═════ Input for this task ═════
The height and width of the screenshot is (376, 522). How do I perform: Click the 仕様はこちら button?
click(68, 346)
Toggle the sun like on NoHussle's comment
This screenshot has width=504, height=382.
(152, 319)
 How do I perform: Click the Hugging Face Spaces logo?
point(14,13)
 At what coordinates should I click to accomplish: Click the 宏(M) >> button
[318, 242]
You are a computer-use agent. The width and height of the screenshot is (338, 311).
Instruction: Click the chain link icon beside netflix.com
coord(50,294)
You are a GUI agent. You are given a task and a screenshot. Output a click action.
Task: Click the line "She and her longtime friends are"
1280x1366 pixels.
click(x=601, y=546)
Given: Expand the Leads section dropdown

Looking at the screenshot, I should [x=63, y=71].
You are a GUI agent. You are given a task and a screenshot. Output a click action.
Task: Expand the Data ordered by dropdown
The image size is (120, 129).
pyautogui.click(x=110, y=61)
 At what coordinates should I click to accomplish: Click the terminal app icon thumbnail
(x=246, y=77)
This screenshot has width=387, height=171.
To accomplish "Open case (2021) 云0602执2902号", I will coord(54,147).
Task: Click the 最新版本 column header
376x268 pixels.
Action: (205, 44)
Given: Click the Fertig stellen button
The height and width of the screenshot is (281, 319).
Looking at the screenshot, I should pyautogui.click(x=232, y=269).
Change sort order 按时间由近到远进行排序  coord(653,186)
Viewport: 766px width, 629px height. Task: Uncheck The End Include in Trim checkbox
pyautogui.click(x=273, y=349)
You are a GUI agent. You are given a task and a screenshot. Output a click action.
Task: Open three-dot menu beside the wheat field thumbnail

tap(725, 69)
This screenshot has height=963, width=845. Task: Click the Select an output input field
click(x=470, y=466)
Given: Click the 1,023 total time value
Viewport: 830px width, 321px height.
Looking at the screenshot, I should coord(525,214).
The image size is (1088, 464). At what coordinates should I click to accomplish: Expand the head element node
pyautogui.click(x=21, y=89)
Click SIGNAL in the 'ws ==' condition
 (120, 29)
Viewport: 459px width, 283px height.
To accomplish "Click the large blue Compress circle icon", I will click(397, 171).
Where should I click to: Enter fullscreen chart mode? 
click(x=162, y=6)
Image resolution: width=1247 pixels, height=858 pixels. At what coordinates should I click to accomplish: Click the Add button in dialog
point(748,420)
═════
Activity:
Find where "The height and width of the screenshot is (281, 319)." occurs in the data, and please write out that line through the last line exactly, with nothing else.

Task answer:
The height and width of the screenshot is (281, 319).
Looking at the screenshot, I should pyautogui.click(x=232, y=269).
Change sort order 按时间由近到远进行排序  coord(653,186)
Viewport: 766px width, 629px height. Task: Uncheck The End Include in Trim checkbox
pyautogui.click(x=273, y=349)
You are a GUI agent. You are given a task and a screenshot. Output a click action.
Task: Open three-dot menu beside the wheat field thumbnail

tap(725, 69)
This screenshot has height=963, width=845. Task: Click the Select an output input field
click(x=470, y=466)
Given: Click the 1,023 total time value
Viewport: 830px width, 321px height.
Looking at the screenshot, I should coord(525,214).
The image size is (1088, 464). At what coordinates should I click to accomplish: Expand the head element node
pyautogui.click(x=21, y=89)
Click SIGNAL in the 'ws ==' condition
 (120, 29)
Viewport: 459px width, 283px height.
To accomplish "Click the large blue Compress circle icon", I will click(397, 171).
Where should I click to: Enter fullscreen chart mode? 
click(x=162, y=6)
Image resolution: width=1247 pixels, height=858 pixels. At what coordinates should I click to accomplish: Click the Add button in dialog
point(748,420)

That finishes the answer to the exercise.